JUPITER, Fla. -- As it turns out, the St. Louis Cardinals have not been disbanded after all, and don't you just love Spring Training surprises?

General manager John Mozeliak paused on his drive to the ballpark on Monday morning to note something odd in the eastern sky.

"The sun was coming up," Mozeliak said.

He'd had doubts after being peppered with a certain line of questions during Sunday's fist day of Spring Training.

"I felt like everyone was asking, 'How are you guys going to go on?'" Mozeliak said.

The truth is, they'll go on, but thanks for asking. In fact, the Cardinals still appear to be one of baseball's best teams even though manager Tony La Russa and first baseman Albert Pujols are no longer around.

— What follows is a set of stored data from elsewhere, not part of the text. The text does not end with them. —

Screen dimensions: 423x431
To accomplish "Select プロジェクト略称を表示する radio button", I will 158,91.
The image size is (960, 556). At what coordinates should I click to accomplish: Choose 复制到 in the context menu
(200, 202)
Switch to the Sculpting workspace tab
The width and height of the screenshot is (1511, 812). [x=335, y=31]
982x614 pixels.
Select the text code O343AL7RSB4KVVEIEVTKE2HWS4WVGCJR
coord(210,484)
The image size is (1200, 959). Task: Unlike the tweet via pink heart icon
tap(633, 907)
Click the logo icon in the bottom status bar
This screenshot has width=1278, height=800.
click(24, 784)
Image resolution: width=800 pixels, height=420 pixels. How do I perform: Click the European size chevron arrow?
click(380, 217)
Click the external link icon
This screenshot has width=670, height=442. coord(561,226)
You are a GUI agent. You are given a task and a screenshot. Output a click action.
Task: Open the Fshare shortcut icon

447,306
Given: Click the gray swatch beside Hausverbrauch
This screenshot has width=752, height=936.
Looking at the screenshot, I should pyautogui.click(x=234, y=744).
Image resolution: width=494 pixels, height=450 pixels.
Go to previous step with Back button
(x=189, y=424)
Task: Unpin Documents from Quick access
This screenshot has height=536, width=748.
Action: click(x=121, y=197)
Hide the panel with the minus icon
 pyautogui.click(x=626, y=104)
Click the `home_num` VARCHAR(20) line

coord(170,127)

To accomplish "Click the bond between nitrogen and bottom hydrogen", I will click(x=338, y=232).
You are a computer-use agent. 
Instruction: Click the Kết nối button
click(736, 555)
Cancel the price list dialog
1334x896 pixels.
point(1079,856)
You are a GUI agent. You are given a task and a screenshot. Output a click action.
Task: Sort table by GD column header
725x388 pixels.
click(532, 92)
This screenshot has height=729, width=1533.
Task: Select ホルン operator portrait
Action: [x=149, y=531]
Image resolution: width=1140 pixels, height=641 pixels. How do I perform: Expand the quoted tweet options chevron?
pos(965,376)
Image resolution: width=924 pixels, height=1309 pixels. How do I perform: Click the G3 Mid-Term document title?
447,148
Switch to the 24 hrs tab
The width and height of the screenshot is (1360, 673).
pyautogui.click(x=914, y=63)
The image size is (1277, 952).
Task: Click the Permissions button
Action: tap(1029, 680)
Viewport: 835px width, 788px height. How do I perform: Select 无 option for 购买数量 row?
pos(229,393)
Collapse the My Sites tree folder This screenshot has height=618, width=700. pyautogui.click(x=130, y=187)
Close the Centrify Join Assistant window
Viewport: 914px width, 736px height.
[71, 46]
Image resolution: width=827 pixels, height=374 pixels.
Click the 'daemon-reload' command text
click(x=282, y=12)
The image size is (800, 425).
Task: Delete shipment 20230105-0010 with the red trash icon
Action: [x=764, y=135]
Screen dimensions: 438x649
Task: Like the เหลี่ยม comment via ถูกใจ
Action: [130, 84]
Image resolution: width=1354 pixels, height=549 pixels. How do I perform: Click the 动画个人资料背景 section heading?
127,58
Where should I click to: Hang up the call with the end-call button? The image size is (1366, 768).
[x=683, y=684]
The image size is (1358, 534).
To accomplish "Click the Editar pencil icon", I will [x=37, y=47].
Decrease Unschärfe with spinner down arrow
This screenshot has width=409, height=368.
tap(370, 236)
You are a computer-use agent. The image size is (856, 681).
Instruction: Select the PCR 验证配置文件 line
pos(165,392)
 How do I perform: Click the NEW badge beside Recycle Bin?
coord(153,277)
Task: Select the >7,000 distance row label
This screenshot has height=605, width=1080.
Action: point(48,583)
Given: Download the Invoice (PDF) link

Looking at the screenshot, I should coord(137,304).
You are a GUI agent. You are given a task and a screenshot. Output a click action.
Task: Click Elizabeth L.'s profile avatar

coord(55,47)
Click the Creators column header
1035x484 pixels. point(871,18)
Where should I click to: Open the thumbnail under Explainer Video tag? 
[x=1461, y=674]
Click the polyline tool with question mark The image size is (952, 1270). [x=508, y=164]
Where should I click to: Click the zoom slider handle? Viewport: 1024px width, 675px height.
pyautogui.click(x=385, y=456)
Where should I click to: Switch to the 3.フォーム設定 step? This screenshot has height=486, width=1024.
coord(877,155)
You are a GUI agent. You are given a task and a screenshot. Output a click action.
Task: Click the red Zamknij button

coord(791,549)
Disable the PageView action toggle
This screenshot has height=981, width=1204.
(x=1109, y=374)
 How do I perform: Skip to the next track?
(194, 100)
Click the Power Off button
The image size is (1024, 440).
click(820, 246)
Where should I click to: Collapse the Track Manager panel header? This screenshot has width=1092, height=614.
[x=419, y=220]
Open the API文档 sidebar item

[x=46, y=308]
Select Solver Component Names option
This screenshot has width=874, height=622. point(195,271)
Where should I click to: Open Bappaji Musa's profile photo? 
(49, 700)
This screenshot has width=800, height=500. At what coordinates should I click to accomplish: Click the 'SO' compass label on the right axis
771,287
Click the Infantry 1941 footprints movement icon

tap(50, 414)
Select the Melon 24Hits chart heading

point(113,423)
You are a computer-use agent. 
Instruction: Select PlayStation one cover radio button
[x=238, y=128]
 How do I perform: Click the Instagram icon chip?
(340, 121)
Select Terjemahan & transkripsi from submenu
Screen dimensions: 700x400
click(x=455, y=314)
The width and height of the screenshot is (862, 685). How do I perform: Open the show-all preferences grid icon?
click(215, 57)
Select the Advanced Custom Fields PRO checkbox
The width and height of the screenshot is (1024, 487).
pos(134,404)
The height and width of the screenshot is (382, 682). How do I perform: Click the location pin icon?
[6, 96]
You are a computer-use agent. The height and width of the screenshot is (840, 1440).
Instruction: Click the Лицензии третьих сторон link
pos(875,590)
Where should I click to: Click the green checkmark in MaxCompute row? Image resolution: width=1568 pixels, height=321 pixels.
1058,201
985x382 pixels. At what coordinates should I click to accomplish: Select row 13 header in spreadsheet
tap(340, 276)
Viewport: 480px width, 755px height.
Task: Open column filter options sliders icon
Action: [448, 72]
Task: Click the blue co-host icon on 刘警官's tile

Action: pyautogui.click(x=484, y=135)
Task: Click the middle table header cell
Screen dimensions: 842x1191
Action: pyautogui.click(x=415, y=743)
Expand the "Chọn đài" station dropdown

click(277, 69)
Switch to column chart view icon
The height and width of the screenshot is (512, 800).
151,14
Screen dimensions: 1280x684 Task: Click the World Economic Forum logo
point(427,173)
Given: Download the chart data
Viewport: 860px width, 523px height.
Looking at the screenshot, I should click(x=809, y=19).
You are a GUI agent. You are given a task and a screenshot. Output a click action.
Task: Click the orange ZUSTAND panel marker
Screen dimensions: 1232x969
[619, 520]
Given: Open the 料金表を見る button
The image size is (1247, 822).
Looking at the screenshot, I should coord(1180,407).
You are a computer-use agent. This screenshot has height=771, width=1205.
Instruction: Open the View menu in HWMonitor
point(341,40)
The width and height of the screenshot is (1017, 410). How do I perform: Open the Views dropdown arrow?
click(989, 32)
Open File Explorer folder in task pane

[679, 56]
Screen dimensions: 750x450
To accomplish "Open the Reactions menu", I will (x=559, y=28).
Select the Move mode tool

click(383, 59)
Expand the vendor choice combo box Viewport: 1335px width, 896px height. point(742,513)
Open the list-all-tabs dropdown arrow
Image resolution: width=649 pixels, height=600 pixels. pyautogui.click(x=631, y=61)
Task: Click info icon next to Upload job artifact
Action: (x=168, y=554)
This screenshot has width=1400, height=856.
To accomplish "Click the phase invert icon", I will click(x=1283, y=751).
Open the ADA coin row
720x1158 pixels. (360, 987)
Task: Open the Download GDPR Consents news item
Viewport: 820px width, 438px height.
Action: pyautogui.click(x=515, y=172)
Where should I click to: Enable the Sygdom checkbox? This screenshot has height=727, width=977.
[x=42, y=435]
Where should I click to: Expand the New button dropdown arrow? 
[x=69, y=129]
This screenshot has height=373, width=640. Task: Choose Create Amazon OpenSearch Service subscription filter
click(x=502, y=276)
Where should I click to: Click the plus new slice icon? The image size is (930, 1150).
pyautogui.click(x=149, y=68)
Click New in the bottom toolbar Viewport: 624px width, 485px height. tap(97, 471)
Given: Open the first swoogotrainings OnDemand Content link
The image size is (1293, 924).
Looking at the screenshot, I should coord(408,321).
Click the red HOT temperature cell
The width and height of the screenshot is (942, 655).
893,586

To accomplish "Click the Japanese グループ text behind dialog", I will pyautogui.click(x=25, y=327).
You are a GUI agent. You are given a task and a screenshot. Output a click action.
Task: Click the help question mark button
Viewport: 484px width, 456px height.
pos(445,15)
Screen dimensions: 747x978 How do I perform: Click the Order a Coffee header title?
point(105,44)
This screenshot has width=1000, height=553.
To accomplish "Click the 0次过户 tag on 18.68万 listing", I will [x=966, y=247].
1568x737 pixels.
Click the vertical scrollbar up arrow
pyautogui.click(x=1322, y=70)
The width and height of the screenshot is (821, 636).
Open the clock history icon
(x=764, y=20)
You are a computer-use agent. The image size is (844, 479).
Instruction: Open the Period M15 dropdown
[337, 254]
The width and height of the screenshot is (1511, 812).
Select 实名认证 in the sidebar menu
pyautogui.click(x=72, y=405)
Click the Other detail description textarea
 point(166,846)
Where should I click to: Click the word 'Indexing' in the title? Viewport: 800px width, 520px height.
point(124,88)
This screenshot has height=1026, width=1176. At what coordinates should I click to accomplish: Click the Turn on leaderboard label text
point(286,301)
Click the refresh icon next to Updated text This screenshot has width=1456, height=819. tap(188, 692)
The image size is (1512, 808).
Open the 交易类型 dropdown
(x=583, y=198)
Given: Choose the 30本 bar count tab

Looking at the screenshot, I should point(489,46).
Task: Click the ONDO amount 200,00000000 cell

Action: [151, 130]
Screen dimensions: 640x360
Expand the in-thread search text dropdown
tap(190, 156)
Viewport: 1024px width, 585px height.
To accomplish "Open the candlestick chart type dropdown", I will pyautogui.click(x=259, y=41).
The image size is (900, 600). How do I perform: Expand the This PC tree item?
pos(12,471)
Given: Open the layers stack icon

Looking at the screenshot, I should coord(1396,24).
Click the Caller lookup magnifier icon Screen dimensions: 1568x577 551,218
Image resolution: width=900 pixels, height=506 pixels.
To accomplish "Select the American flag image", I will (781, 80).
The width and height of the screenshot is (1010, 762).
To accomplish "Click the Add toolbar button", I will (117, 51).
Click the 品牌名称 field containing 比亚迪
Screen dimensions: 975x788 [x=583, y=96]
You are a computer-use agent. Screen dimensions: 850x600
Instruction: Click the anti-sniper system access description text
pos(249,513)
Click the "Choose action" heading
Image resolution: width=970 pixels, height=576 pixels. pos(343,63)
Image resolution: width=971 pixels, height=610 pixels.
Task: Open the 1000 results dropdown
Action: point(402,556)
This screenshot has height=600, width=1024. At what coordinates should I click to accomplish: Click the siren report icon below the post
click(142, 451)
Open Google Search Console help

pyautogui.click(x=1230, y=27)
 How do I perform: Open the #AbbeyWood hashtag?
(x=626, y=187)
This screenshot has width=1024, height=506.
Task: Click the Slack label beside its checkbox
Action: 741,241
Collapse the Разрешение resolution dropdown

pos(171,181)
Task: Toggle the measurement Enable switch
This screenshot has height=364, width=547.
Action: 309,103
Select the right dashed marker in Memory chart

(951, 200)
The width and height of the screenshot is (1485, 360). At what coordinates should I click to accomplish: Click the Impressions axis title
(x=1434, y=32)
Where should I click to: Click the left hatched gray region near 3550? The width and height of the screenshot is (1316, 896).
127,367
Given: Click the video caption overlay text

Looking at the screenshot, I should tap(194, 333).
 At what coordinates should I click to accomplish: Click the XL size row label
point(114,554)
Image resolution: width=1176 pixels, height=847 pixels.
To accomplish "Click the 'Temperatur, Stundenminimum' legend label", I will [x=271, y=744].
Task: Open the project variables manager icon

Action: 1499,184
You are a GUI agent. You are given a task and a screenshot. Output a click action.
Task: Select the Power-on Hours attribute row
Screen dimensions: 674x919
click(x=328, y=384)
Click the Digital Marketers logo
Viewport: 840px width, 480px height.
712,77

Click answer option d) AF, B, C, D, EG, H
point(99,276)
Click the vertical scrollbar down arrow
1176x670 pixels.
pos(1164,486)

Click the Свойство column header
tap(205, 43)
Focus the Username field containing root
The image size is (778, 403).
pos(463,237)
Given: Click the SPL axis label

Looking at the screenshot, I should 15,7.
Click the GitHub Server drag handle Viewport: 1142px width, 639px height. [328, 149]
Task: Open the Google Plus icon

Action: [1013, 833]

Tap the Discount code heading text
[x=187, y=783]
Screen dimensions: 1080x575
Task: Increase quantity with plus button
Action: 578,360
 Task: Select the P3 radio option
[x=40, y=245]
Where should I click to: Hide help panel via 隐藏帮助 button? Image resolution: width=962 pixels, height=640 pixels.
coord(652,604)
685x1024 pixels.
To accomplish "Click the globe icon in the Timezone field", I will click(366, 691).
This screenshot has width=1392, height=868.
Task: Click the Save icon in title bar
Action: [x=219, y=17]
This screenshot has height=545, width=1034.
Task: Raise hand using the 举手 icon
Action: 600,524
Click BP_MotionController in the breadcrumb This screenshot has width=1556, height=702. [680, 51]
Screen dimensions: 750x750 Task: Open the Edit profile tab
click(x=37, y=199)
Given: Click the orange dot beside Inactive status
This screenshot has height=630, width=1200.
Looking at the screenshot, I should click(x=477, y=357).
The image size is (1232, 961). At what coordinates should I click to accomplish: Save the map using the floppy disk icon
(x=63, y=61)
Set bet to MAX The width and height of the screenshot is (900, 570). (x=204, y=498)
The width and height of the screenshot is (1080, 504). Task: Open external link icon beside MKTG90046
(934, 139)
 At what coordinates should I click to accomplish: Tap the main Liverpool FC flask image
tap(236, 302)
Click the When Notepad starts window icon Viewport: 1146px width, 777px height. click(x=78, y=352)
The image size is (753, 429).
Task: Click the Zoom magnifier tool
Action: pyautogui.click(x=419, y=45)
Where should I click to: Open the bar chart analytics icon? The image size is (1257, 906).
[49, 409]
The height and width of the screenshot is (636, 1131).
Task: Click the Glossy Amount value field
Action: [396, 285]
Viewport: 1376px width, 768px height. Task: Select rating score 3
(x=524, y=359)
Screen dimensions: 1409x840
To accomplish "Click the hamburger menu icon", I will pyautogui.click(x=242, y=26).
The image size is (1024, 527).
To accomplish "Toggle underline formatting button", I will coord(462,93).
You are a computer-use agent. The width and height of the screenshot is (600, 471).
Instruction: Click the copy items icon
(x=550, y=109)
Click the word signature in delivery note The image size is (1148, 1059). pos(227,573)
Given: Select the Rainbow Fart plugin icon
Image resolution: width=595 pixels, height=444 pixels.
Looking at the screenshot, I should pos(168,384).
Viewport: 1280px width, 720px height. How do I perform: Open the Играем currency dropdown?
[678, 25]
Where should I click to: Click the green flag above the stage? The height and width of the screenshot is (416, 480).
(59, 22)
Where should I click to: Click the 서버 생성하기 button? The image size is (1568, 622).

In the end, good organizations endure, and the Cardinals are still one of baseball's best, beginning at the top of the masthead with owner Bill DeWitt Jr.

Besides, change is inevitable. Just three Cardinals -- Yadier Molina, Chris Carpenter and Skip Schumaker -- played in the World Series in both 2006 and '11. Someday soon, the Cardinals will be built around David Freese and Allen Craig, Shelby Miller and Jon Jay.

For now, there's a nice blend of youth and experience. There's just the small matter of playing the games, of seeing how the injuries and slumps and luck unfold over the next nine months.

"We'll see what happens," Chris Carpenter said. "You've still got to play 'em."

It was about this time last spring that Adam Wainwright was lost for the 2011 season with a right elbow injury that led to Tommy John surgery. Some reporters -- and you know who you are -- wrote the Cardinals off then and there.

"We allowed ourselves a 24-hour pity party," Mozeliak said.

The Cardinals eventually won their 11th World Series, but only after a season too bizarre to be explained. One day, it was their bullpen imploding. Another day, it was a shaky defense.

They came from 10 games behind the Braves on Aug. 27 to clinch the National League's Wild Card berth on the final day of the regular season. After that came one of the great World Series ever played.

"I don't think it has sunk in yet," Mozeliak said.

There's no reason they can't win again, because they've got Carpenter and Wainwright atop a terrific rotation and Jason Motte at the back of a deep and talented bullpen.

Carlos Beltran was signed to replace Pujols in the lineup, and if young players like Freese and Jay continue to get better, if Matt Holliday and Lance Berkman stay healthy, the Cardinals could be as good as anyone.

"We look around and still have a good pitching staff, a great lineup and a good bullpen," Jake Westbrook said. "We're a lot of the same guys who came together last year and had good chemistry. It's up to us to get rolling again."

But it's impossible to know how the intangible stuff will play out. La Russa and Pujols were the franchise's cornerstones, in the middle of almost everything that went down.

How much were Berkman, Freese, et al, helped by Pujols? Good lineups feed off one another, and the Cardinals no longer have baseball's best offensive player in the middle of theirs.

Likewise, new manager Mike Matheny became one of baseball's most respected men during a 13-year playing career. All he's being asked to do is replace one of the great managers -- and large personalities -- in the history of the game.

The interesting part is how the group dynamics will be impacted. So much attention has been devoted to what the Cardinals don't have that it has been easy to overlook what they do have.

Every professional athlete has a certain amount of pride and ego. To have so much of the focus on La Russa and Pujols has made the 2012 season a challenge for every member of the organization.

"I see a lot of chips on shoulders that I didn't think I'd see, and that's a beautiful thing," Matheny said. "I think you can see it in the way they go about their business -- how many guys showed up extra early to be here. You don't have any feeling that anybody's complacent.

"These guys realize two things. One is they had a lot to do with the success of this organization. Two, you look around here -- it's a pretty talented group of people. To start discounting what they're going to be able to, I think that's what the chip is all about."

As Mozeliak put it: "I get a sense that this group wants to prove it was more than just one person."

There's less of a global view from a clubhouse as players worry first about preparing themselves and doing their part.

"Tony and Albert were great, but you have to move on," Molina said. "You've got 24 guys who are the same, the same type of player. We've got a good club. This is the business. You have guys moving on. This is part of the game. We still have a job to do, and that's win the World Series."

Mozeliak added, "They were both winning people, and successful people. That's not easy to say you're going to replicate or bring magic back in. There's new opportunities for other people. These people have a long history with the Cardinals, have a long history in this organization and understand what's expected here. Time will tell on this one."

Matheny seems completely at ease with the new job. Once he finished talking to reporters, he toured the facility chatting up players, supervising drills and doing some version of the stuff he did later in his career.

"It was just baseball," Matheny said, "and I love it."

There's so far to go that it's impossible to draw conclusions about anything other than the Cardinals are good enough to win again. That's the only part that matters anyway.